Stored dataset items:

[Start of Attachment]

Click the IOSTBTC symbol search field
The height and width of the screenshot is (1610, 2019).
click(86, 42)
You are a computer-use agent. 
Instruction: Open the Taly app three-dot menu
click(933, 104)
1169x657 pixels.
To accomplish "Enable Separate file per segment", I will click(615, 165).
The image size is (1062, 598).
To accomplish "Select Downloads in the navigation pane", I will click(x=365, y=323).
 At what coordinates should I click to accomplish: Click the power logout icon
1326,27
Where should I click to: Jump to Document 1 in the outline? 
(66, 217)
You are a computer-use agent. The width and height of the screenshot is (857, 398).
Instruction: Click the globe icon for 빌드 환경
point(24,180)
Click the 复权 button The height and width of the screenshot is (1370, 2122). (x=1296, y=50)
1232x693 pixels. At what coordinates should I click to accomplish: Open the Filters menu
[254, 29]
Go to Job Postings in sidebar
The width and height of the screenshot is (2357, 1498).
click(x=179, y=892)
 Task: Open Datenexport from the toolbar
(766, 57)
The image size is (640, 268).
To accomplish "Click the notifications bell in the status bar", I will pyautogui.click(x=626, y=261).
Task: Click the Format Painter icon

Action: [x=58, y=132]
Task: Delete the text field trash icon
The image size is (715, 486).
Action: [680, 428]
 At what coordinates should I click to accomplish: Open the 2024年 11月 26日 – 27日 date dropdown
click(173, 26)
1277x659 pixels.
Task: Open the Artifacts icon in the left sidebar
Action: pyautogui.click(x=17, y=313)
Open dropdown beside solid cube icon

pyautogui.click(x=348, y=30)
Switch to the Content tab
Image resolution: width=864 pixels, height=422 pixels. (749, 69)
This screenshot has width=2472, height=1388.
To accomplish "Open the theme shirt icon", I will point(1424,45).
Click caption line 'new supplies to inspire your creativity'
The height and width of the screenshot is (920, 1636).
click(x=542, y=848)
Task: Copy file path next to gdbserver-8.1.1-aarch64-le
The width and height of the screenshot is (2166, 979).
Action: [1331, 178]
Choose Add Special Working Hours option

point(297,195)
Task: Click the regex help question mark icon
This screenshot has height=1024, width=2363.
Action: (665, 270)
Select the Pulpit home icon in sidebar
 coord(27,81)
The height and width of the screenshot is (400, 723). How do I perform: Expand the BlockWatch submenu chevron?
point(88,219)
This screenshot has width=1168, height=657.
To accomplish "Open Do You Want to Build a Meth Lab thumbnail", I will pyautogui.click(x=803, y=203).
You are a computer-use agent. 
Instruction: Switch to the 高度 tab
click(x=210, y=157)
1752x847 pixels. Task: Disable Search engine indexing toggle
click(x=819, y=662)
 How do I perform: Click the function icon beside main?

[End of Attachment]

> TASK GOAL
Please write out the records from above, keeping every line exact.

> ANSWER TO THIS EXERCISE
Click the IOSTBTC symbol search field
The height and width of the screenshot is (1610, 2019).
click(86, 42)
You are a computer-use agent. 
Instruction: Open the Taly app three-dot menu
click(933, 104)
1169x657 pixels.
To accomplish "Enable Separate file per segment", I will click(615, 165).
The image size is (1062, 598).
To accomplish "Select Downloads in the navigation pane", I will click(x=365, y=323).
 At what coordinates should I click to accomplish: Click the power logout icon
1326,27
Where should I click to: Jump to Document 1 in the outline? 
(66, 217)
You are a computer-use agent. The width and height of the screenshot is (857, 398).
Instruction: Click the globe icon for 빌드 환경
point(24,180)
Click the 复权 button The height and width of the screenshot is (1370, 2122). (x=1296, y=50)
1232x693 pixels. At what coordinates should I click to accomplish: Open the Filters menu
[254, 29]
Go to Job Postings in sidebar
The width and height of the screenshot is (2357, 1498).
click(x=179, y=892)
 Task: Open Datenexport from the toolbar
(766, 57)
The image size is (640, 268).
To accomplish "Click the notifications bell in the status bar", I will pyautogui.click(x=626, y=261).
Task: Click the Format Painter icon

Action: [x=58, y=132]
Task: Delete the text field trash icon
The image size is (715, 486).
Action: [680, 428]
 At what coordinates should I click to accomplish: Open the 2024年 11月 26日 – 27日 date dropdown
click(173, 26)
1277x659 pixels.
Task: Open the Artifacts icon in the left sidebar
Action: pyautogui.click(x=17, y=313)
Open dropdown beside solid cube icon

pyautogui.click(x=348, y=30)
Switch to the Content tab
Image resolution: width=864 pixels, height=422 pixels. (749, 69)
This screenshot has width=2472, height=1388.
To accomplish "Open the theme shirt icon", I will point(1424,45).
Click caption line 'new supplies to inspire your creativity'
The height and width of the screenshot is (920, 1636).
click(x=542, y=848)
Task: Copy file path next to gdbserver-8.1.1-aarch64-le
The width and height of the screenshot is (2166, 979).
Action: [1331, 178]
Choose Add Special Working Hours option

point(297,195)
Task: Click the regex help question mark icon
This screenshot has height=1024, width=2363.
Action: (665, 270)
Select the Pulpit home icon in sidebar
 coord(27,81)
The height and width of the screenshot is (400, 723). How do I perform: Expand the BlockWatch submenu chevron?
point(88,219)
This screenshot has width=1168, height=657.
To accomplish "Open Do You Want to Build a Meth Lab thumbnail", I will pyautogui.click(x=803, y=203).
You are a computer-use agent. 
Instruction: Switch to the 高度 tab
click(x=210, y=157)
1752x847 pixels. Task: Disable Search engine indexing toggle
click(x=819, y=662)
 How do I perform: Click the function icon beside main?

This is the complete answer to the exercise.